Aku baru menyadarinya setelah ia pergi beberapa waktu. Tapi kemudian gadis itu
kembali,” Oh Soo tersenyum simpul kemudian menunduk malu.
“Oppa, kau terlalu
sering jatuh cinta,” Hana menyikut bahu Oh Soo. “Kau tahu, aku juga sedang
jatuh cinta,”
“Padaku?” Mata Oh Soo
berkilat – kilat.
“Jangan bercanda,” Hana
tertawa. “Omo, aku hampir lupa. Ini untukmu,” Hana menyerahkan sebuah kertas
berwarna biru laut yang sejak tadi dipegangnya pada Oh Soo.
“Apa ini?” Oh Soo
membolak – balik kertas yang terbungkus pita berwarna kuning emas itu.
“Undangan pernikahanku
untukmu. Kau temanku sejak kecil. Ketika ayahku menjadi duta besar di Korea
Selatan, kau tetangga pertamaku. Jadi walaupun aku sudah hampir setahun di
Indonesia, aku tak akan lupa mengundangmu di hari bahagiaku,”
Oh Soo sangat terkejut.
Bukan karna kata – kata manis Hana tentang dirinya, melainkan penuturan wanita
itu tentang pernikahannya yang sudah di depan mata.
“Kau akan datang kan,
Oppa?” tanya Hana memastikan.
“Tentu saja,” jawab Oh
Soo dengan tenggorokan tercekat. “Tapi kau tak pernah cerita tentang kisah
cintamu,”
“Itu karna di setiap
email, Oppa selalu bercerita tentang gadis ini, gadis itu yang selalu mampir di
hatimu kemudian pergi dengan cepat.

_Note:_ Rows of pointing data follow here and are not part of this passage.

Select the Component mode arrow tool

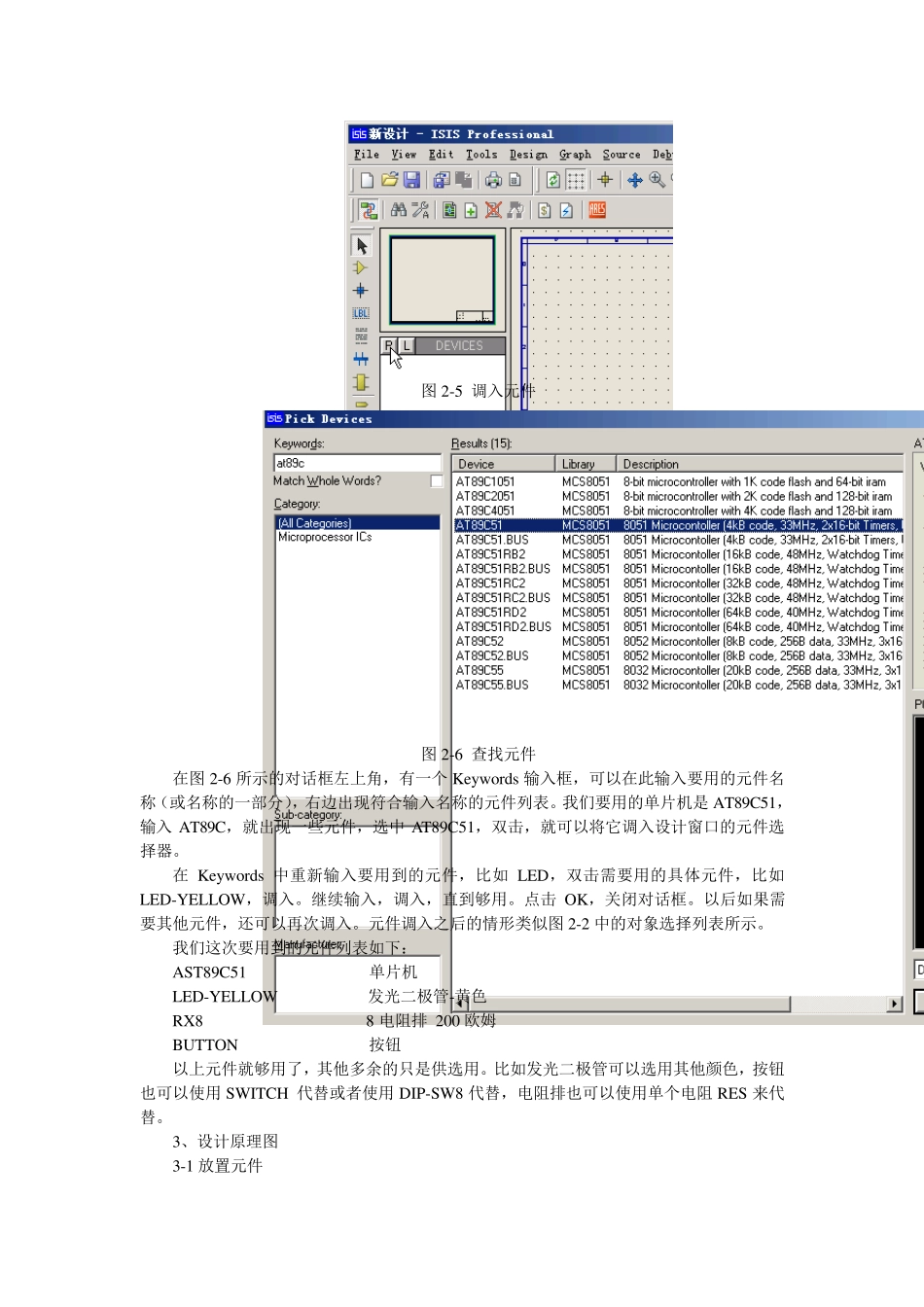click(x=361, y=245)
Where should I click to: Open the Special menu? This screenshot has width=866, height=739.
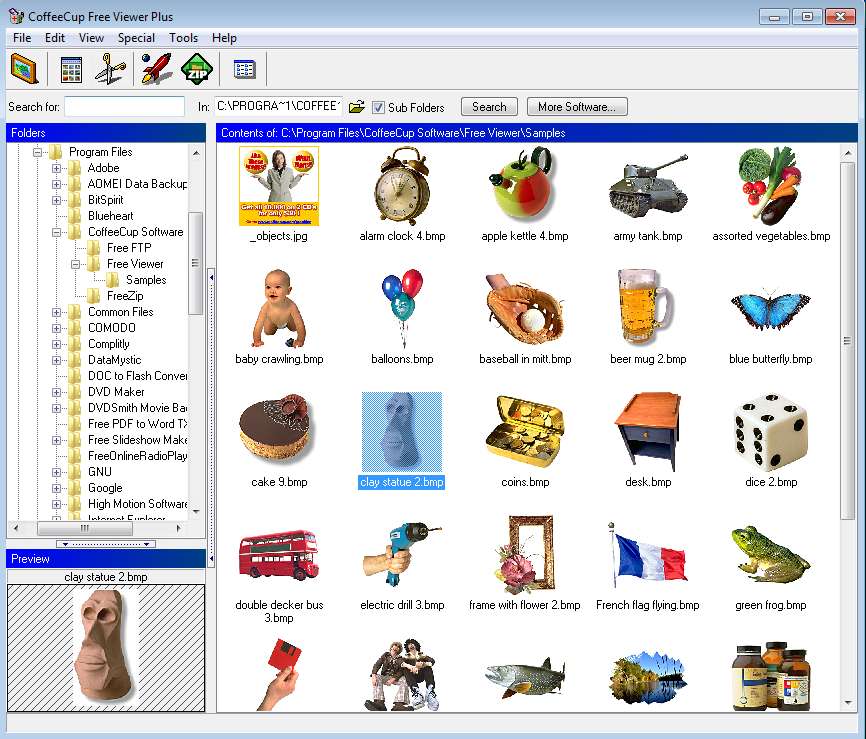click(136, 38)
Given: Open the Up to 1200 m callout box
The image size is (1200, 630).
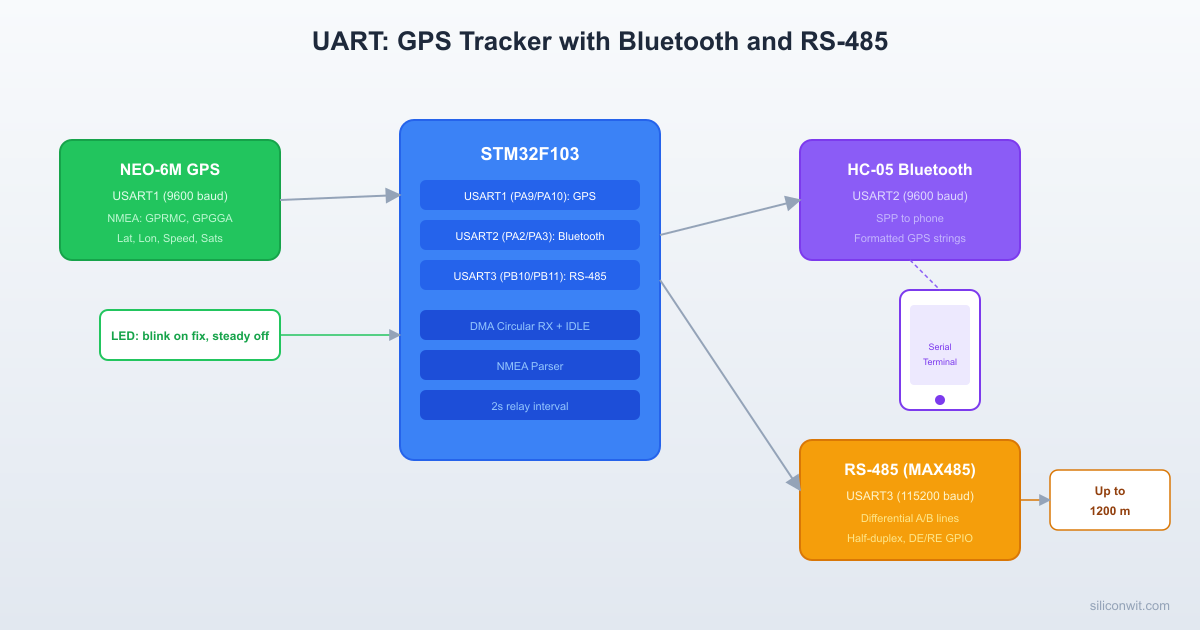Looking at the screenshot, I should tap(1109, 499).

Aku tak sempat menceritakan kisahku
padamu,” jelas Hana.
“Namanya Putra. Ia rekan
kerjaku di Bali. Ia terus mengejarku meski aku mengacuhkannya. Lama kelamaan
itu menggoyahkan hatiku juga,”
“Dia pasti orang yang
hebat,” kata
Oh Soo. “Bisa menakhlukkan wanita
yang tidak percaya pada cinta bukanlah hal mudah.”
“Oppa, aku sangat
bahagia. Dia cinta pertamaku,” kata Hana dengan binar – binar di matanya.
“Dan kau cinta
terakhirku,” kata Oh Soo dalam hati.